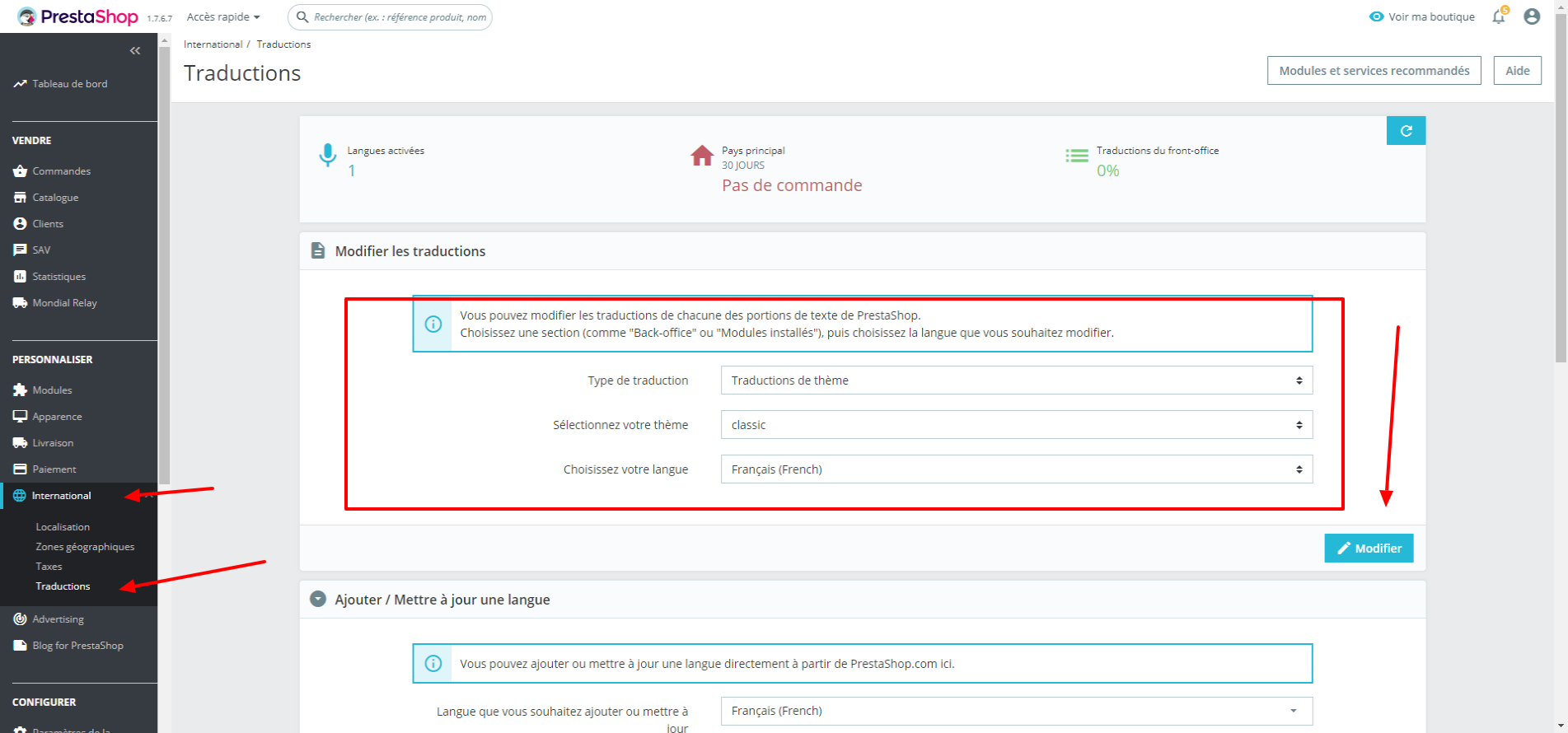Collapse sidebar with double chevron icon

--

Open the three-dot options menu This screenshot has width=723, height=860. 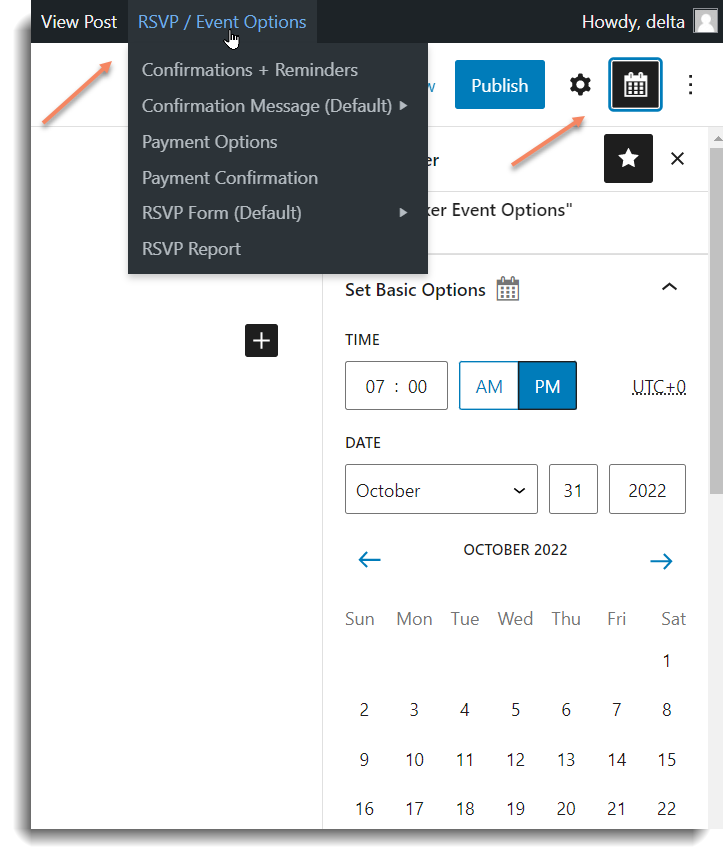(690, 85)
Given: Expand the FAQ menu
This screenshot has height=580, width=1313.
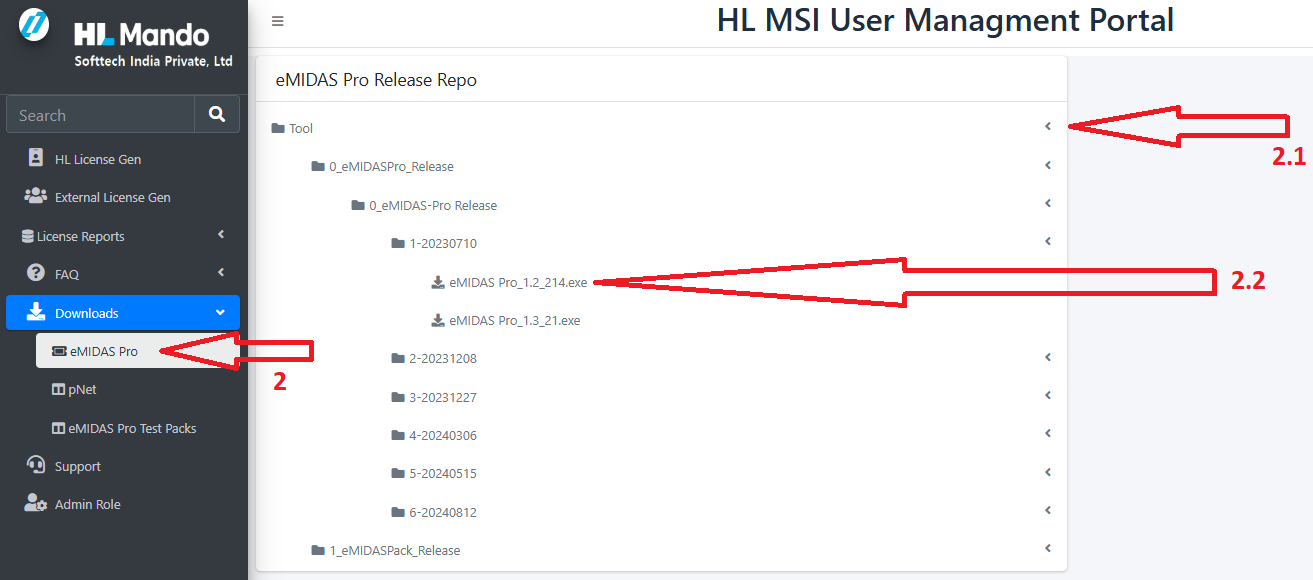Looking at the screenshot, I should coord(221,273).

* * *

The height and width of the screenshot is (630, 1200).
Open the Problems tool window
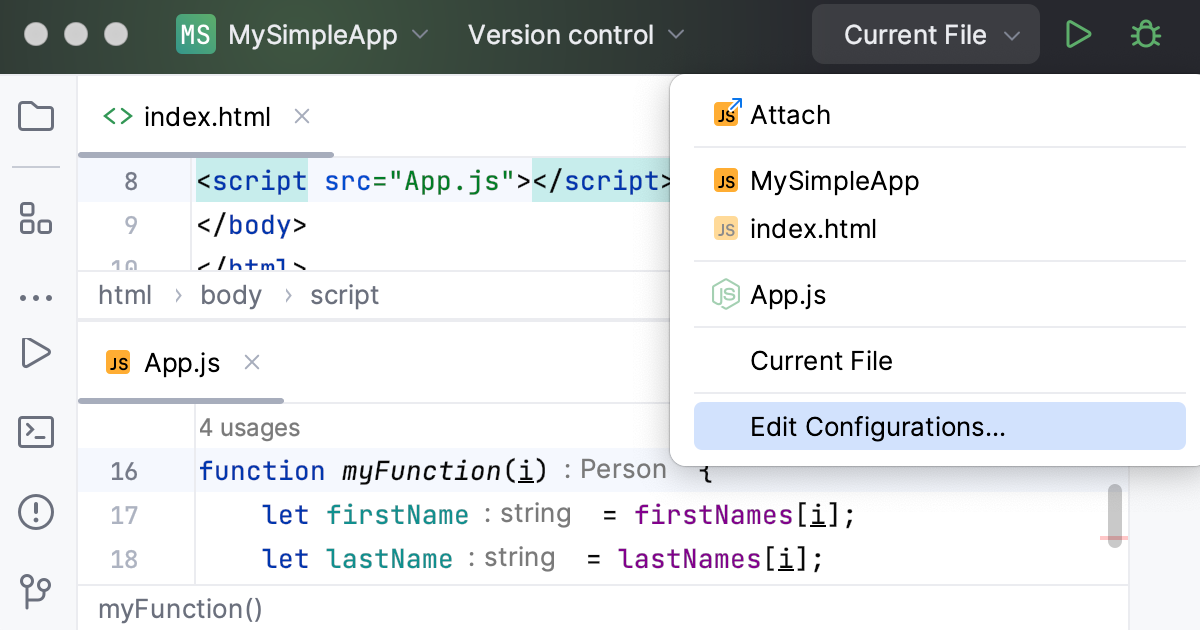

- WORK REQUIRED
In the listing above, start at the line with "The height and", go on through the line with "Open the Problems tool window", and copy each of those lines exactly; leave out all the rest.

- ANSWER AREA
The height and width of the screenshot is (630, 1200).
Open the Problems tool window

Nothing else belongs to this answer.